Salsha sendiri memilih memainkan ponselnya. Dimas menyodorkan colanya pada Ratih. "Udah makan belum?"
"Belum," kata Ratih kembali menyodorkan cola pada Dimas. "Nanti sakit perut dong Kak, kalau aku minum cola."
"Emang iya?"
Salsha menggelengkan kepala. 'Mentang-mentang jago minum,' batinnya.
Mereka bertiga kemudian diam. Yang tadinya beralasan lapar pun sama sekali tidak memesan makan. Pikiran Dimas hanya tertuju pada ibunya yang tengah berbaring di rumah sakit.
"Papa bentar lagi pulang, Kak."
"Hm."
"Gak mau ketemu Papa?"
Dimas menggeleng. "Buat apa?"
Ratih menghela napas berat. "Kak, seenggaknya Kak Dimas ketemu sama Papa sekali. Harapan aku sama Nenek cuma Kakak. Papa gak dengerin kita, Kak."

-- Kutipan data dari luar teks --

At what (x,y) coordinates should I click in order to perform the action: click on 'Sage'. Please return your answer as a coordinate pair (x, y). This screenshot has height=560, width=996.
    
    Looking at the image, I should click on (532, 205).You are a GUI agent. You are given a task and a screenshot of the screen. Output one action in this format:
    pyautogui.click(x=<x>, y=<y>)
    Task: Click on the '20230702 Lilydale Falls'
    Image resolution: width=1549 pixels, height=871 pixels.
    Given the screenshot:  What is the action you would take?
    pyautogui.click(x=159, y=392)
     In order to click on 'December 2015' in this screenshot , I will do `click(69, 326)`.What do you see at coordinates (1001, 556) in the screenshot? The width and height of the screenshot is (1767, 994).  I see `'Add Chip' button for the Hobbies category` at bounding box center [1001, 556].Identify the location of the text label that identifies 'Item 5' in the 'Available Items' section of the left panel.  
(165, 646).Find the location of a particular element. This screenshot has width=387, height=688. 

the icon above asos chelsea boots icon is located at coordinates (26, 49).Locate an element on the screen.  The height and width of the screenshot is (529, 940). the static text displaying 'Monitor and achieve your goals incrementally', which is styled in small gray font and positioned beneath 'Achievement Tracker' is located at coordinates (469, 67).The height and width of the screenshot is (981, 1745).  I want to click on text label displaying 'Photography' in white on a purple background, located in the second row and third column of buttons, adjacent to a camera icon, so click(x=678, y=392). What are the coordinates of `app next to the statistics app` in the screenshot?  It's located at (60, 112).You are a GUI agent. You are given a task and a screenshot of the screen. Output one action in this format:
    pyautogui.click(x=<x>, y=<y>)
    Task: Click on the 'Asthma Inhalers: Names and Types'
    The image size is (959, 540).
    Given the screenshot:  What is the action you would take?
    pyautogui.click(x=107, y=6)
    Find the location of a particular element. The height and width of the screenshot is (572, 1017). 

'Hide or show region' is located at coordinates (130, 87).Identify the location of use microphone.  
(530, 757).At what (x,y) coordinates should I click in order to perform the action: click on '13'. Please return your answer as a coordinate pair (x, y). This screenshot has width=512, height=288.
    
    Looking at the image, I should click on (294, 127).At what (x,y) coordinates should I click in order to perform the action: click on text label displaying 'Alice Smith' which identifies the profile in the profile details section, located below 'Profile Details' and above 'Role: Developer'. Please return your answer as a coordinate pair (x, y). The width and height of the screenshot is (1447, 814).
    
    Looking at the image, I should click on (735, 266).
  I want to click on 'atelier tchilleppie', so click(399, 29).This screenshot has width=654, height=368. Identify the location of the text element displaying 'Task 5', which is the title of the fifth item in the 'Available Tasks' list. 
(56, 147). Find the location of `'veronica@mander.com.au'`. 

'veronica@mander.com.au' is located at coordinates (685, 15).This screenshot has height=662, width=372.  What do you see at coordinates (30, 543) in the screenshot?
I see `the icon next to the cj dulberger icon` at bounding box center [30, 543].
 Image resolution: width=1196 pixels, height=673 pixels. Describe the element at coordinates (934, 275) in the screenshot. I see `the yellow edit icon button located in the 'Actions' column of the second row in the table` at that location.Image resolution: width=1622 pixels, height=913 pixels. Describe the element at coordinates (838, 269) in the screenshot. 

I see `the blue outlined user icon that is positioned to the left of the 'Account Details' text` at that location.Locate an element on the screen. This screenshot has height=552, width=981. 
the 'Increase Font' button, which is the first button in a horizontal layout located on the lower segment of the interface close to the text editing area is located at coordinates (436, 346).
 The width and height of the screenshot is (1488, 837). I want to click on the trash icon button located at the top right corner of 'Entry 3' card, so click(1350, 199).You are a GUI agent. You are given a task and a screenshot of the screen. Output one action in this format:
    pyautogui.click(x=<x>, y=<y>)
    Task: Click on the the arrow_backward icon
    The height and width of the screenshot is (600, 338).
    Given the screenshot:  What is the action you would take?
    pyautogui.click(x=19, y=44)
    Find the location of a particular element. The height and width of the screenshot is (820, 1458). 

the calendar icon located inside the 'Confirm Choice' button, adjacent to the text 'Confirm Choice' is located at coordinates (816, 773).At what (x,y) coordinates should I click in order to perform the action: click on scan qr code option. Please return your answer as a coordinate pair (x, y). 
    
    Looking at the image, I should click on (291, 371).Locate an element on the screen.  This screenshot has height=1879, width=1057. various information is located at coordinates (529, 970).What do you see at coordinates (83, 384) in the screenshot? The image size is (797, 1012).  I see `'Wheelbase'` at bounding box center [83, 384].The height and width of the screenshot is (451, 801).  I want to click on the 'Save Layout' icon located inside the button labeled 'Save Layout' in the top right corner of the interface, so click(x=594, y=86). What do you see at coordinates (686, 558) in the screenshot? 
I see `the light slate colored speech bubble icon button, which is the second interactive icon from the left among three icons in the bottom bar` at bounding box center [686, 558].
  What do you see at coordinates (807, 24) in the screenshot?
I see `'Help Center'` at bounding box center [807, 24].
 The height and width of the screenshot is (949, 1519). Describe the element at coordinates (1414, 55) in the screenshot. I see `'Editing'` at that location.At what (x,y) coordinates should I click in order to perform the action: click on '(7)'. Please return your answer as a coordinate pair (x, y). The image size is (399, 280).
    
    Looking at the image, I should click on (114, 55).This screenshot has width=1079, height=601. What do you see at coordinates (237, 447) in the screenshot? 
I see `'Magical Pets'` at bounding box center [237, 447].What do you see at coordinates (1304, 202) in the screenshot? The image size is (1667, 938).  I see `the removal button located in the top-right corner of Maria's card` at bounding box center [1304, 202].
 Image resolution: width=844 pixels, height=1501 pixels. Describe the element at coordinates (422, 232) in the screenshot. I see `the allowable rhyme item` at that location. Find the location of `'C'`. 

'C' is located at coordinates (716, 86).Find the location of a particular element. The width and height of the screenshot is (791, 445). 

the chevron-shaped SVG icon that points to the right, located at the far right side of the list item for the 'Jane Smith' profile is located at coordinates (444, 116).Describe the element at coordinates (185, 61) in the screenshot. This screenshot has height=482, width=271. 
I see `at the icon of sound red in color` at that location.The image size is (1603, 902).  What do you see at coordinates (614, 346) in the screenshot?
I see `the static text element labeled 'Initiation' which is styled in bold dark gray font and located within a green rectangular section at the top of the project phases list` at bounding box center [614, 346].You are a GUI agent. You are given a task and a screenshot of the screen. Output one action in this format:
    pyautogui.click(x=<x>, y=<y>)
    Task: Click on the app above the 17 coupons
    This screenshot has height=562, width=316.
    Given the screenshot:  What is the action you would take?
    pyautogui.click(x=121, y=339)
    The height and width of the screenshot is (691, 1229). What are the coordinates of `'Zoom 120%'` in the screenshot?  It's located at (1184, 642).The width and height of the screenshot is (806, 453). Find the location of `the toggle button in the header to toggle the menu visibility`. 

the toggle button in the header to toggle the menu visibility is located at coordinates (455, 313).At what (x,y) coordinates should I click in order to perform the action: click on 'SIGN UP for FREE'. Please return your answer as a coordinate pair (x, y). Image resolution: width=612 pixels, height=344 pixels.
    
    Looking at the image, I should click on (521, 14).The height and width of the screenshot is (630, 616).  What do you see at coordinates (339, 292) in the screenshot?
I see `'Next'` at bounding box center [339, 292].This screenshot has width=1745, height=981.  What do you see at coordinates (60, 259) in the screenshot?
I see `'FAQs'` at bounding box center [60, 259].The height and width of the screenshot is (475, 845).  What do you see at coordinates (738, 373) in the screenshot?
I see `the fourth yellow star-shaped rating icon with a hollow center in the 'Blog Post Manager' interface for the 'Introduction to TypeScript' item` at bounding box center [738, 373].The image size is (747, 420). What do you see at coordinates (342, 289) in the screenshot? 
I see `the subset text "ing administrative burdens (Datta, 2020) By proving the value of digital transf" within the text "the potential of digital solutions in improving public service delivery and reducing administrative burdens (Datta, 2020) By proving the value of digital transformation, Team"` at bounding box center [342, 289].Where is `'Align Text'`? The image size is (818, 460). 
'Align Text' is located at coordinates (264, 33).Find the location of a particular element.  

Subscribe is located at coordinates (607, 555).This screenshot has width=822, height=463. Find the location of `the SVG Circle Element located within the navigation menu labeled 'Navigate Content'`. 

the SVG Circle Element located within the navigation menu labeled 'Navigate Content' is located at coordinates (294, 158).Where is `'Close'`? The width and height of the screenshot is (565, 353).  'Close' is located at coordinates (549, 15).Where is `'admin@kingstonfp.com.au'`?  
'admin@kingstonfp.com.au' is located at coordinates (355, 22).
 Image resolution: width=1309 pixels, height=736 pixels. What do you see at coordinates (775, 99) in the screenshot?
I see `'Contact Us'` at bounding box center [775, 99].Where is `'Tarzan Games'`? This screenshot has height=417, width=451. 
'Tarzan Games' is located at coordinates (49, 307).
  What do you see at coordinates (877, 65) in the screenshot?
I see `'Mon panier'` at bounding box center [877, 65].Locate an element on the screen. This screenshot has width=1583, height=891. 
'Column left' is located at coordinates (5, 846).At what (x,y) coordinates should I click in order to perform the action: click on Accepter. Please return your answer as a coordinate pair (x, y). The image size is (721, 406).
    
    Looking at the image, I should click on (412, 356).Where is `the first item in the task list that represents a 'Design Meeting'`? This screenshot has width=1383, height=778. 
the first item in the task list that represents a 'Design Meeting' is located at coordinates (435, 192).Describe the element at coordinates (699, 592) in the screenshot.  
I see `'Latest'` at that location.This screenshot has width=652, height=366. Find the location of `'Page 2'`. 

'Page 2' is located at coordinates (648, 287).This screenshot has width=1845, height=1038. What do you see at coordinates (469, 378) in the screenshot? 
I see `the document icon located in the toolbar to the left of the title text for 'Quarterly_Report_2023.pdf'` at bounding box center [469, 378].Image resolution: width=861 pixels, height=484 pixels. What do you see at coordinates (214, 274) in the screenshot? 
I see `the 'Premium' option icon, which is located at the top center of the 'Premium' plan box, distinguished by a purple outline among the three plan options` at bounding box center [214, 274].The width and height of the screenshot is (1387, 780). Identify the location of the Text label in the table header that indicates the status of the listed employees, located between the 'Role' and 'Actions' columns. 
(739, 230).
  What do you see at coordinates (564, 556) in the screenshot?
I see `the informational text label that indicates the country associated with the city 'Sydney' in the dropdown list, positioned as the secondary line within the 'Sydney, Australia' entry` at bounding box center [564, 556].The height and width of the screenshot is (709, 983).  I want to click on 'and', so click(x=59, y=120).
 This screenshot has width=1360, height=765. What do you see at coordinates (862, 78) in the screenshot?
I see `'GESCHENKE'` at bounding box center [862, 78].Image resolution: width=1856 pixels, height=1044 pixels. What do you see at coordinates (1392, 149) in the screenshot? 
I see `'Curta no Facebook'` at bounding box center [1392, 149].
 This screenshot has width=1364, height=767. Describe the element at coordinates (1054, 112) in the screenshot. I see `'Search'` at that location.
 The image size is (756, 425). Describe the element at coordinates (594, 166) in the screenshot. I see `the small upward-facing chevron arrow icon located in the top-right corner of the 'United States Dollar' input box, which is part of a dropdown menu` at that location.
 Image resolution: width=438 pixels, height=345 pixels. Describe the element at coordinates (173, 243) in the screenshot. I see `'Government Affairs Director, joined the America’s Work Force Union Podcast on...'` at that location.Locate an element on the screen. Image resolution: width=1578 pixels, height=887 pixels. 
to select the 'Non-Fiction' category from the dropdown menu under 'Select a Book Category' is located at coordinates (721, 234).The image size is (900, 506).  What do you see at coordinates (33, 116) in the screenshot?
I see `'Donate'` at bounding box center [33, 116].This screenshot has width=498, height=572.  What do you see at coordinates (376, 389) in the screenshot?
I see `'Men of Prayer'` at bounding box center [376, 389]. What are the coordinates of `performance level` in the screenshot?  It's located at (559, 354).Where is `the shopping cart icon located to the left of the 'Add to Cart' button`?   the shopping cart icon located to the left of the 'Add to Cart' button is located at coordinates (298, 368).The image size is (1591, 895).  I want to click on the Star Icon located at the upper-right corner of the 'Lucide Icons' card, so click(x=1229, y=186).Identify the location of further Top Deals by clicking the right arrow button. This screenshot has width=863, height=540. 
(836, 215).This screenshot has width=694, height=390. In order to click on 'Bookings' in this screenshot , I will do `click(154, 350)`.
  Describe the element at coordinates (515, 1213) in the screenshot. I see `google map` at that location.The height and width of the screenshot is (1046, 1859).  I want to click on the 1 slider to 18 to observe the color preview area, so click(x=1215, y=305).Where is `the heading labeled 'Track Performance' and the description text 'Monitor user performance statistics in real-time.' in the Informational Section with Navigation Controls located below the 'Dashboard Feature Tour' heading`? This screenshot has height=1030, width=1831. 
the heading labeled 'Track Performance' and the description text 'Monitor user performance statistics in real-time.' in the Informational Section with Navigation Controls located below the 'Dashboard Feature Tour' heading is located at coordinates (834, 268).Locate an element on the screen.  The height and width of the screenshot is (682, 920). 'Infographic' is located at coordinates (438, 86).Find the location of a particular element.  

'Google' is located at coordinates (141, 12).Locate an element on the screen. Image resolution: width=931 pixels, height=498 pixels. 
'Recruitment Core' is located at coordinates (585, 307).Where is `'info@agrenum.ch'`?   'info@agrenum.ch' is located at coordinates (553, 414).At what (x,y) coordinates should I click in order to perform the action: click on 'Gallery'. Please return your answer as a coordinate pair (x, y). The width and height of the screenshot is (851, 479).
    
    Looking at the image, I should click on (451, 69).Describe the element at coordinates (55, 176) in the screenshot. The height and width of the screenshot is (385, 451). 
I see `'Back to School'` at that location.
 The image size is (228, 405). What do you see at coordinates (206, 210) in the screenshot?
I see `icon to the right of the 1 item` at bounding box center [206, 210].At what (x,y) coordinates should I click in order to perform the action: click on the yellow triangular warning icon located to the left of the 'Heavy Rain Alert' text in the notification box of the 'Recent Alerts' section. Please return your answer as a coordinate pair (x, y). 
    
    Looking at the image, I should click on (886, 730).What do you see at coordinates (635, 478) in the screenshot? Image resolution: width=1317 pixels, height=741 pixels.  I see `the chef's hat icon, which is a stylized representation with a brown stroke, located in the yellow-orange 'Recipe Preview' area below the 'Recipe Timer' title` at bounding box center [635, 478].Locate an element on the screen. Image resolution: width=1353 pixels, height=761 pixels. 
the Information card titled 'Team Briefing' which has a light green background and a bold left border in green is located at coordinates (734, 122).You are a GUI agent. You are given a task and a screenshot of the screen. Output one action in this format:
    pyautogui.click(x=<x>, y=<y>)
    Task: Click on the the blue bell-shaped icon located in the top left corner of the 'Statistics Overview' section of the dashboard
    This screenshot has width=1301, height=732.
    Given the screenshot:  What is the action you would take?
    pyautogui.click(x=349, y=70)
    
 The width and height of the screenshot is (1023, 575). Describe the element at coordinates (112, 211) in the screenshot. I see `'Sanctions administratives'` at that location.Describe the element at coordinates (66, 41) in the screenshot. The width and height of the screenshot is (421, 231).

Dimas mengetuk-ketukan jarinya di atas meja. "Dari dulu gue udah nyuruh Mama ceraiin itu cowok, kan?"
"Kak-"
"Udah tau dikasarin masih aja dipertahanin. Kalau udah gini gimana?" Dimas mencengkram kaleng cola erat. "Dia itu sakit, Rat! Lo paham gak, sih?"
"Tapi Kak, Mama kan-"
"Apa? Mama masih sayang sama Alfredo?" Dimas menggelengkan kepala. "Bullshit! Gak ada orang yang sayang sama cowok kasar kayak gitu!"
Salsha menatap Dimas. Dia bisa melihat bermacam ekspresi di wajah Dimas sedih, khawatir, dan marah.
"Mama butuh Kak Dimas, Mama juga butuh Papa. Papa juga gak sengaja kok nge-"
Dimas menyandarkan punggungnya. "Geli gue denger lo manggil dia Papa. Dia bokap lo? Dia pernah baik sama lo? Gue yang anak Mama aja gak pernah anggap dia, Rat! Gue tau lo orang baik, tapi gak usahlah baik-baikin dia!"
Ratih meraih tangan Dimas. "Kak, gak gitu caranya."
Dimas menarik tangannya sembari berdecak keras. "Terus dia pilih siapa? Dia pilih anaknya kan daripada Mama? Dia pilih bunuh Mama kan, Rat?!"